Any idea what is best practice for getting the value out of a form input field (that is second in the markup after it's label)?

I have been able to get the rest of the values fine (SKUs and price) but quantity is tricky.

JSFIDDLE to whole thing: http://jsfiddle.net/hslincoln/7HXBQ/33/

Here is some jQuery that scopes the first tr of the table and then attempts to get into that row and pull out the quantity value:

var BSKfirstQTY = $(BSKfirstrow).find('td.quantity').text('input value');

But as you can see from the fiddle's result pane, it's spewing out [object Object].

NOTE: Leaving the .text() empty results in the it picking up the word Qty in the fiddle result pane (which is the label, not the number).

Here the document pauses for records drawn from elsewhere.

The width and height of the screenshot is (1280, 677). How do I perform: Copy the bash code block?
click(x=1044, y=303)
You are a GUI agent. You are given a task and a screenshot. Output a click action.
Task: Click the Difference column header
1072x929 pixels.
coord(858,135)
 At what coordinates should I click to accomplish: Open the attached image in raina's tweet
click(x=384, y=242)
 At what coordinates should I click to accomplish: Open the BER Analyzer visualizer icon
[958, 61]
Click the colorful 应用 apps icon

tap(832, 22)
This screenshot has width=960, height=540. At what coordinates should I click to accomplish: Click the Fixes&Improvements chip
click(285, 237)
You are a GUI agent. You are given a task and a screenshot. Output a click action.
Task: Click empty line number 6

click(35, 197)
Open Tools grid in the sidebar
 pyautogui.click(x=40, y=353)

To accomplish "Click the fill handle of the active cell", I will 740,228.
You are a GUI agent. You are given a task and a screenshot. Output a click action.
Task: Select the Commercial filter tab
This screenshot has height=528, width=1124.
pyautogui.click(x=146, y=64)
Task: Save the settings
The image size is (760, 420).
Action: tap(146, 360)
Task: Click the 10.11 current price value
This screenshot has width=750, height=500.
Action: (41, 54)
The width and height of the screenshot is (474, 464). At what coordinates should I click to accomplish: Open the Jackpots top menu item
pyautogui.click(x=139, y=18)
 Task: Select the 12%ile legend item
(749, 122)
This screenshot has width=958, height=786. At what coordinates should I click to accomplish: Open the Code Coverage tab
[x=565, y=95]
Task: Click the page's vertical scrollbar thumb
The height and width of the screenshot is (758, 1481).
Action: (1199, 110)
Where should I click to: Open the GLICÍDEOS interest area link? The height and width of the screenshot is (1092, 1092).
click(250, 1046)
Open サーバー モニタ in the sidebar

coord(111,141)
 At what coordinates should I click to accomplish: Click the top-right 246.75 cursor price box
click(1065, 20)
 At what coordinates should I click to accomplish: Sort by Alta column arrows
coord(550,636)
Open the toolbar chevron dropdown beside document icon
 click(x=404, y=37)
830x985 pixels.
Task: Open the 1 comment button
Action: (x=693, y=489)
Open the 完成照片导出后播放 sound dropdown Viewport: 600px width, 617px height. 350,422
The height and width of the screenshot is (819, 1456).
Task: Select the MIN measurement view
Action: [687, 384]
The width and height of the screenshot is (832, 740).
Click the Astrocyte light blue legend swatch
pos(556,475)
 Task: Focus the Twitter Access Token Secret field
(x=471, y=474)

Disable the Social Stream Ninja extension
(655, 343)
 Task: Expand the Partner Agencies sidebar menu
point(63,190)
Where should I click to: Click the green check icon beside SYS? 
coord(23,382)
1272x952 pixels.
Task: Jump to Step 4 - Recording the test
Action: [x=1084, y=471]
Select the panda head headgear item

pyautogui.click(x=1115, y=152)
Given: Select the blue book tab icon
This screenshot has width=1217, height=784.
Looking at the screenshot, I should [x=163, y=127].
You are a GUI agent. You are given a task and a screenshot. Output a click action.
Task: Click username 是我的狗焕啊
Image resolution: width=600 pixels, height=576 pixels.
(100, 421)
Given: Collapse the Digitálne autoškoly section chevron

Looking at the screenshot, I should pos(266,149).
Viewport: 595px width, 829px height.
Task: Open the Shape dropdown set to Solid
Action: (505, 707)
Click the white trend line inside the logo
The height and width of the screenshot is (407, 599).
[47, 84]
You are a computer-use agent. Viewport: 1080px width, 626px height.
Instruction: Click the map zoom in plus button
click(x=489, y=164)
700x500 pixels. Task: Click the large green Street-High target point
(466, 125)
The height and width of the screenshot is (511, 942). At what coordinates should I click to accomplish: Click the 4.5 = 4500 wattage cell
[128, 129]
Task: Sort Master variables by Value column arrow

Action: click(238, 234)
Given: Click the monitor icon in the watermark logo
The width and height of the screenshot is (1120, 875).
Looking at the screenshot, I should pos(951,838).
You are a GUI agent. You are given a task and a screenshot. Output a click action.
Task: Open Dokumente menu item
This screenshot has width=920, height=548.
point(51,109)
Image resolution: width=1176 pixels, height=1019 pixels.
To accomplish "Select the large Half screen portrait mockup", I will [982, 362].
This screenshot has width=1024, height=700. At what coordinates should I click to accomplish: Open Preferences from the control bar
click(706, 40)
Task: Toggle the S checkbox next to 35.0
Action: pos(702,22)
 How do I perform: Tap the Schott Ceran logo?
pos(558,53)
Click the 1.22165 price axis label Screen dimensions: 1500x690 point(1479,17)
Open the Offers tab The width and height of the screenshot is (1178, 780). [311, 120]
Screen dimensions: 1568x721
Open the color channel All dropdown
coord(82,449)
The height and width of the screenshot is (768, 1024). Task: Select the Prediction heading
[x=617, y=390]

Any help would be hugely appreciated :)

Upvotes: 1

Views: 3006

Answers (2)

user1433479
user1433479

Reputation: 135

Check out Difference between val() and text() He says that .text() won't work on input elements.

.val()

http://api.jquery.com/val/

.text()

http://api.jquery.com/text/

I think there's not really a "best practice" scenario, since they both do different things. It just seems like it's the same, but if you're working with a form you really want to use .val(). Otherwise .text() might suffice.

Upvotes: 0

Zach Rattner
Zach Rattner

Reputation: 21323

If you pass an argument into text(), you are setting the content of td.quantity to that string, and JQuery will return the object for chaining. If you call text() with no argument, you will get the text inside the element.

You should use .val() to retrieve the values of input/textarea/selects elements, like so:

var BSKfirstQTY = $(BSKfirstrow).find('td.quantity input').val();

For more info on val vs. text, see this question.